• Exercise: Copies of all lines that contain "plus" are needed; take them from the data below.

• Data for the task:
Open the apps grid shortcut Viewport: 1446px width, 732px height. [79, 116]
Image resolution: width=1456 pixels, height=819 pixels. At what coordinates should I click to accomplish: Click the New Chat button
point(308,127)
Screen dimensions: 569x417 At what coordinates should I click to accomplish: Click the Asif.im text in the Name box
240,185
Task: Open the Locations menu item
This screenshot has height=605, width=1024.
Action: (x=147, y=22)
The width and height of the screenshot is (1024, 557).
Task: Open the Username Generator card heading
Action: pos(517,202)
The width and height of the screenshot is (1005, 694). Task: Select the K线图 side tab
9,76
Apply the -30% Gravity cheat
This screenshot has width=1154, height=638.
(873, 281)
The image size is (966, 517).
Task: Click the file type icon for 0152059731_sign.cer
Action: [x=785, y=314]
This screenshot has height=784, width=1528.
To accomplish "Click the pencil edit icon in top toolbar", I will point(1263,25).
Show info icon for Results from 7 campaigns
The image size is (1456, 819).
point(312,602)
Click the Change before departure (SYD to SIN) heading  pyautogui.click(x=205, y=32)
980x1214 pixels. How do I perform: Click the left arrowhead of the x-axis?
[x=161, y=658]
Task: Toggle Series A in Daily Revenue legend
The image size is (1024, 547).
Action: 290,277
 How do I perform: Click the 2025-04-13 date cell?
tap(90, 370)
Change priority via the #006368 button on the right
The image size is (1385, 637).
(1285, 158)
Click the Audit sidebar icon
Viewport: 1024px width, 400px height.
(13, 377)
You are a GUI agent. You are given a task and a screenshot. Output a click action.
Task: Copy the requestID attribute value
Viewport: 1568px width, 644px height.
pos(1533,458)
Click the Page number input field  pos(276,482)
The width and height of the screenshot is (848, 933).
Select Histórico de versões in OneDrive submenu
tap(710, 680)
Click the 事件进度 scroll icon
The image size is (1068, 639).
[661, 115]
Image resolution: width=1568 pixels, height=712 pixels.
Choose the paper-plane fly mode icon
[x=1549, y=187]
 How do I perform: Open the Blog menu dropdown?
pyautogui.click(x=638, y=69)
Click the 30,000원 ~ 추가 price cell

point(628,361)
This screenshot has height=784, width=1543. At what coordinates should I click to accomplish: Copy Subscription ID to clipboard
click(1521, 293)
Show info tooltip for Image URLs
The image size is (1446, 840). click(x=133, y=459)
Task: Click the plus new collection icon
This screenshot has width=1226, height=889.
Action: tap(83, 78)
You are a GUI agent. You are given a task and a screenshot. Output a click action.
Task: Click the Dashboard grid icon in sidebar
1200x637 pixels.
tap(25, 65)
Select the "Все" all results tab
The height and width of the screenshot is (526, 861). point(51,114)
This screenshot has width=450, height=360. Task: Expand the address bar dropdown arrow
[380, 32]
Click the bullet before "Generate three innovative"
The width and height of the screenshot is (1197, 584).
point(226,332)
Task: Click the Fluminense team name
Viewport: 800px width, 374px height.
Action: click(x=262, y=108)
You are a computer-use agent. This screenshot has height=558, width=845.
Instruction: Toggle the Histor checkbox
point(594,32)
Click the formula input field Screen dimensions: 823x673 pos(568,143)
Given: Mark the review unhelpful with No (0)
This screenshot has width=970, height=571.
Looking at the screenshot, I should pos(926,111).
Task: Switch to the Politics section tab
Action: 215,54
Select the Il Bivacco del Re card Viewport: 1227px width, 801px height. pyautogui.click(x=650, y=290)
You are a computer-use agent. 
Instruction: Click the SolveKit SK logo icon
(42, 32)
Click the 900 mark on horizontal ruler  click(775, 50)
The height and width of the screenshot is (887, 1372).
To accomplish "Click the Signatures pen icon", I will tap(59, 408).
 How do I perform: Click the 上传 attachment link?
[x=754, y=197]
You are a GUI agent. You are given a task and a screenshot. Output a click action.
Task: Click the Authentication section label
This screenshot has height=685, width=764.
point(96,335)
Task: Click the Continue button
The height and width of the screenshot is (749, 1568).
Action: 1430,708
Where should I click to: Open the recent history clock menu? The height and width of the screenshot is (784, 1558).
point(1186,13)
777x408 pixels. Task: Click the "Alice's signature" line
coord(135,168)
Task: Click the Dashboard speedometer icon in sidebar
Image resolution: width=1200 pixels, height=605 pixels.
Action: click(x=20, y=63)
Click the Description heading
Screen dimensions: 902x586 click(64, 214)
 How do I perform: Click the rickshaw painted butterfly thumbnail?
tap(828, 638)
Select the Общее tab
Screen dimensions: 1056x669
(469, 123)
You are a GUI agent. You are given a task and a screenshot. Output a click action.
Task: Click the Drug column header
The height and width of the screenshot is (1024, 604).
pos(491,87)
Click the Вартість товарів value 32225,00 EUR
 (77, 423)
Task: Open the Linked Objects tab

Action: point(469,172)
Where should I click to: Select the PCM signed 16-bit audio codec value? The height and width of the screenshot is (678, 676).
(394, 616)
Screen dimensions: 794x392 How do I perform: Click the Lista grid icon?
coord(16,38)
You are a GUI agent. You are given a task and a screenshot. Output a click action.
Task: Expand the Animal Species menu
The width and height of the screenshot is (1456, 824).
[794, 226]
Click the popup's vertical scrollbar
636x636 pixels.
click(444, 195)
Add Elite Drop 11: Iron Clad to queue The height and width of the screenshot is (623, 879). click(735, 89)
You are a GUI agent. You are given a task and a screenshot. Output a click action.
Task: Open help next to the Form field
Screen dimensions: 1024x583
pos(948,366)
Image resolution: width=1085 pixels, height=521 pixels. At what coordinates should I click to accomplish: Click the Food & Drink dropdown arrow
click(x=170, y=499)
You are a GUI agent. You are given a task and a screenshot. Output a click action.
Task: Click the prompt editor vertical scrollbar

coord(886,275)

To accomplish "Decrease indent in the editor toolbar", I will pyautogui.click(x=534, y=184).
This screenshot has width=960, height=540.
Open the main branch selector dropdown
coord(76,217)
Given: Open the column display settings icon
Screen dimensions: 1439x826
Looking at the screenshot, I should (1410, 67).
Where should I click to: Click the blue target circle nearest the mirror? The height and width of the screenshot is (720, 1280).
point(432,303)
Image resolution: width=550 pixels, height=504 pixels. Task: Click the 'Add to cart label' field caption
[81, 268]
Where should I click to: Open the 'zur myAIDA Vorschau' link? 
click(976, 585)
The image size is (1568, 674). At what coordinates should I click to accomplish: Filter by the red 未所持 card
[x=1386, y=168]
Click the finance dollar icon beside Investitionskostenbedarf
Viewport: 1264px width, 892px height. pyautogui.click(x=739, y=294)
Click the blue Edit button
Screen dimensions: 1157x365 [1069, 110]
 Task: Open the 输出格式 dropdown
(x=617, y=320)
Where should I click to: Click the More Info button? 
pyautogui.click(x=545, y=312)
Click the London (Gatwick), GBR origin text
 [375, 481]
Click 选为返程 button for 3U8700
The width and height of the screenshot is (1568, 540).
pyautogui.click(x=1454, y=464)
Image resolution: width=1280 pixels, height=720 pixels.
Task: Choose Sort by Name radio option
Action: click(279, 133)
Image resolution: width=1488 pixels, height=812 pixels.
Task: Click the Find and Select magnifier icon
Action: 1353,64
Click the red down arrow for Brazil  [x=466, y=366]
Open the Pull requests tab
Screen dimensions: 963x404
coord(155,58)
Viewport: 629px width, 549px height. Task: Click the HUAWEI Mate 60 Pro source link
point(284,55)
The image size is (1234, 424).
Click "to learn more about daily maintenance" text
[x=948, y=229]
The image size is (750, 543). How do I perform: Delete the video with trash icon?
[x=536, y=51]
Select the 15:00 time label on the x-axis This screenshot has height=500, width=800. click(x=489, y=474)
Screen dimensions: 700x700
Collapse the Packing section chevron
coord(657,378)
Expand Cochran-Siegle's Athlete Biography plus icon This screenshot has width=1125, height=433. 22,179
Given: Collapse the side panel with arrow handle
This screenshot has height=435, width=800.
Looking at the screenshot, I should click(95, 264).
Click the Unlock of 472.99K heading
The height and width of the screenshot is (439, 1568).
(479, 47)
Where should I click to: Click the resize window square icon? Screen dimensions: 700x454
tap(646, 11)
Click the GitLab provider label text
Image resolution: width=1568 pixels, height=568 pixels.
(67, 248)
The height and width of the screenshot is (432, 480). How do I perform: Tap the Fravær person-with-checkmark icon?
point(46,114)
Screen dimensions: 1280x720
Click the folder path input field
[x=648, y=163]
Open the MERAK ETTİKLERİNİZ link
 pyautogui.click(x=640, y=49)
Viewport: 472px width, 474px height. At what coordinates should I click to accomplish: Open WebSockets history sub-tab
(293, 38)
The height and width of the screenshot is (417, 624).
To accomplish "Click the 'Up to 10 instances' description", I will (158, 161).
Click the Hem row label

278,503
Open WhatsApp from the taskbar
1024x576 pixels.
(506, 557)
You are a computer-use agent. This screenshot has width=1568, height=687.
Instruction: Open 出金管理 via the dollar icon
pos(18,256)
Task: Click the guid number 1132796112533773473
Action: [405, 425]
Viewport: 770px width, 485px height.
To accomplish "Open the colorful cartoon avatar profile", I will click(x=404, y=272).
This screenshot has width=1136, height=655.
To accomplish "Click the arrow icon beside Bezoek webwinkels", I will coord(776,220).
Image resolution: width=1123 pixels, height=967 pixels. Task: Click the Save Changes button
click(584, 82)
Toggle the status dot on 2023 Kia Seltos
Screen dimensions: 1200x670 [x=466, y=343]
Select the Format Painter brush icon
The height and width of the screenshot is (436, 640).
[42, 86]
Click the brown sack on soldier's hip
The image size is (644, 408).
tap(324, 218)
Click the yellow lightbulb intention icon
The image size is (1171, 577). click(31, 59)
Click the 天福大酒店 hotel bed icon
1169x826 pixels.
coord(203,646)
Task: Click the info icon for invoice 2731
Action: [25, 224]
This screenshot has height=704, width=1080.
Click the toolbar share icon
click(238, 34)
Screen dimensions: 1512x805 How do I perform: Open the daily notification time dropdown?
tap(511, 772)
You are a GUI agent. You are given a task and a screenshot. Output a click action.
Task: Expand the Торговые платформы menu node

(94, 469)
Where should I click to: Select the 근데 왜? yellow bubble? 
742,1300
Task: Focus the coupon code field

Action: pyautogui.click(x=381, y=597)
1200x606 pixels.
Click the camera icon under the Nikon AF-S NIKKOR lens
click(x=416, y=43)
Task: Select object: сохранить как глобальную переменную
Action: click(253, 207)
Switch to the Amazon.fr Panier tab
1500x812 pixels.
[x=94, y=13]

• Reply:
Task: Click the plus new collection icon
Expand Cochran-Siegle's Athlete Biography plus icon This screenshot has width=1125, height=433. 22,179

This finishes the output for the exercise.